[Date Prev][Date Next][Thread Prev][Thread Next][Date Index][Thread Index]

Re: [HTCondor-users] DeviceGpusAverageUsage and GpusAverageUsage

On 5/18/2022 1:27 PM, Todd L Miller wrote:
So, at least, I understand that we can play with DeviceGpusAverageUsage to
check if the utilization is 0, but I do not understand the connection
between DeviceGpusAverageUsage and GpusAverageUsage or why the
GpusAverageUsage is undefined while the DeviceGpusAverageUsage is not.

If I recall correctly --

    The GPU monitor can only monitor the utilization of a given GPU; it knows nothing about which jobs are using which device.  It reports the "Device*" values for each GPU to the specific slot assigned that GPU. "GPUsAverageUsage" is a per-_job_ attribute, derived from the "Device*" values, and is set in the _job_ by the startd.  Those job-ad attributes are mirrored into the slot ad by STARTD_JOB_ATTRS.

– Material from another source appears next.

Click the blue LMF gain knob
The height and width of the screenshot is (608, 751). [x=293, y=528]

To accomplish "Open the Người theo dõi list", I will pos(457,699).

    Additionally, none of this works for sufficiently-short jobs, although since you're talking about checking four hours in, that shouldn't be a problem.

    I haven't tested this recently, but last time I did, average GPU utilization and peak GPU memory usage were certainly being recorded in the job log (where the other usage is reported), and I believe in the job ad as well.  AFAIK, there's no reason why the whole job ad wouldn't be written to the history file.

Hi folks,

Realize there are _two_ history files involved here - 1) the job history (on the submit/access point machine) which contains all the job classads that left the job queue, and 2) the startd history (that lives on the execute machine) which contains all the job classads that ran on the execute machine.

I think ToddM above was talking about the job history (item 1 above), and Christoph in his email was looking at startd history (item 2 above).

@ToddM: do you expect the GPU usage attributes to appear in the startd history as the job history?

Todd T